[Collected data]
'''
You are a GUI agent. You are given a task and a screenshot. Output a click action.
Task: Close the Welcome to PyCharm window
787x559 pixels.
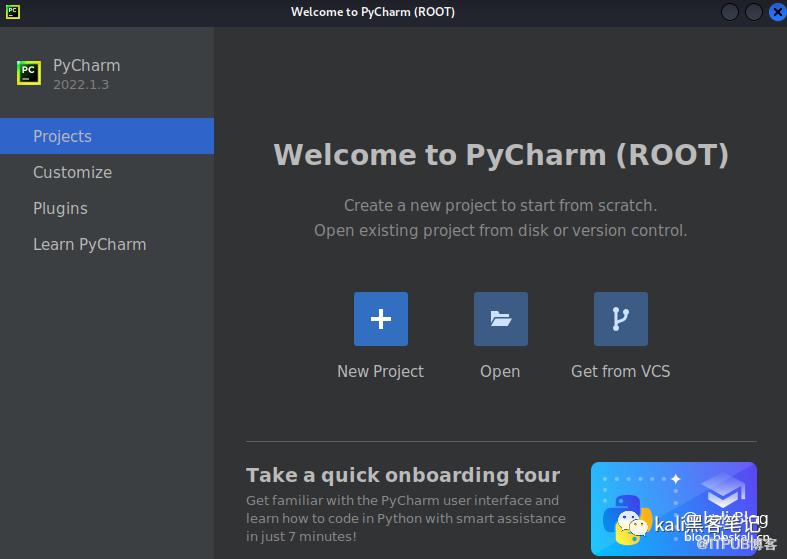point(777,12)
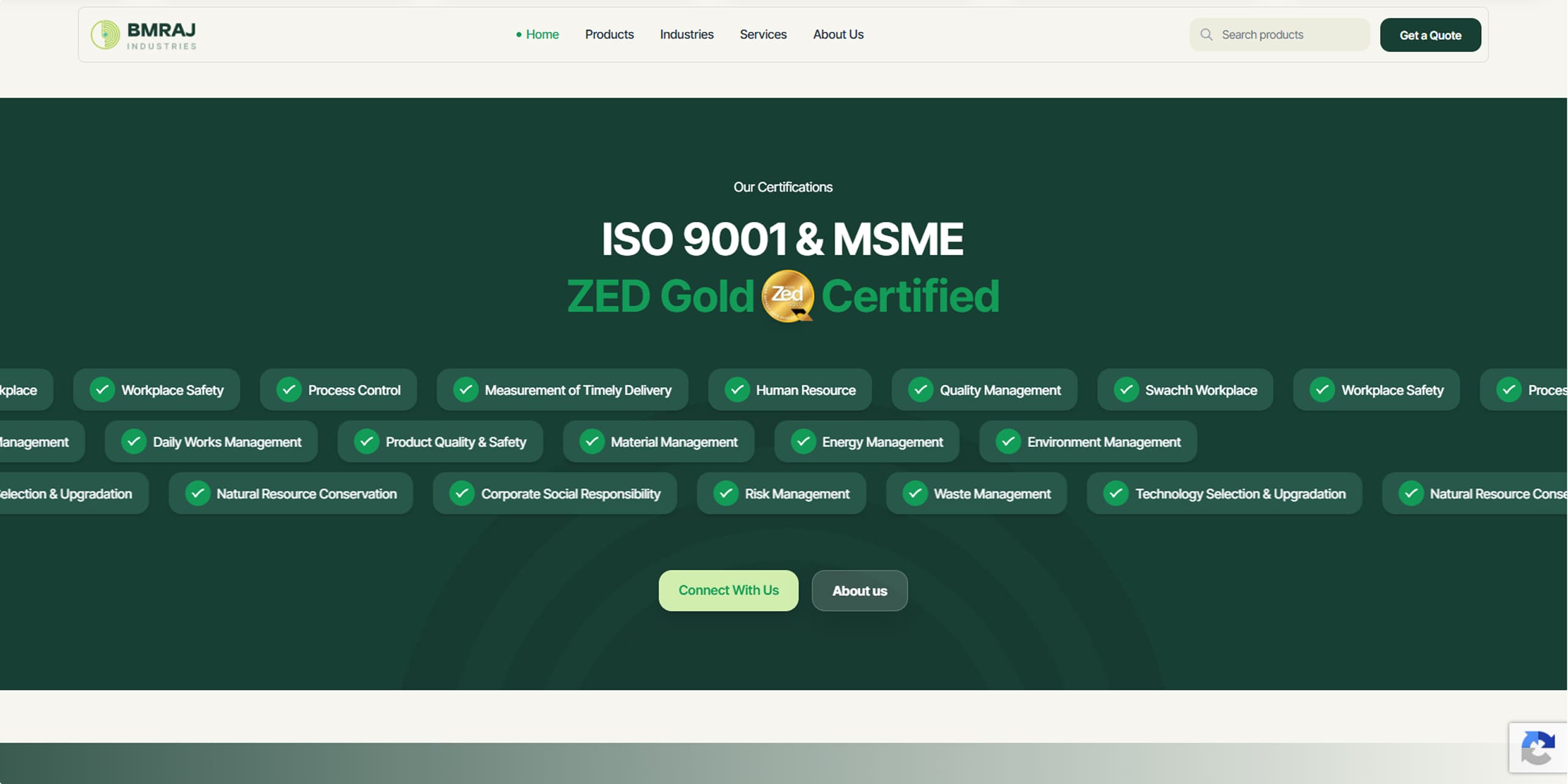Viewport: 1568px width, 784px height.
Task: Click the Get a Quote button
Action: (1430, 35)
'''
| WHAT IS NEEDED |
Your task is to set down every entry exactly, leaving out any picture it contains.

| YOUR SOLUTION |
You are a GUI agent. You are given a task and a screenshot. Output a click action.
Task: Close the Welcome to PyCharm window
787x559 pixels.
point(777,12)
Viewport: 1568px width, 784px height.
Task: Click the Get a Quote button
Action: (1430, 35)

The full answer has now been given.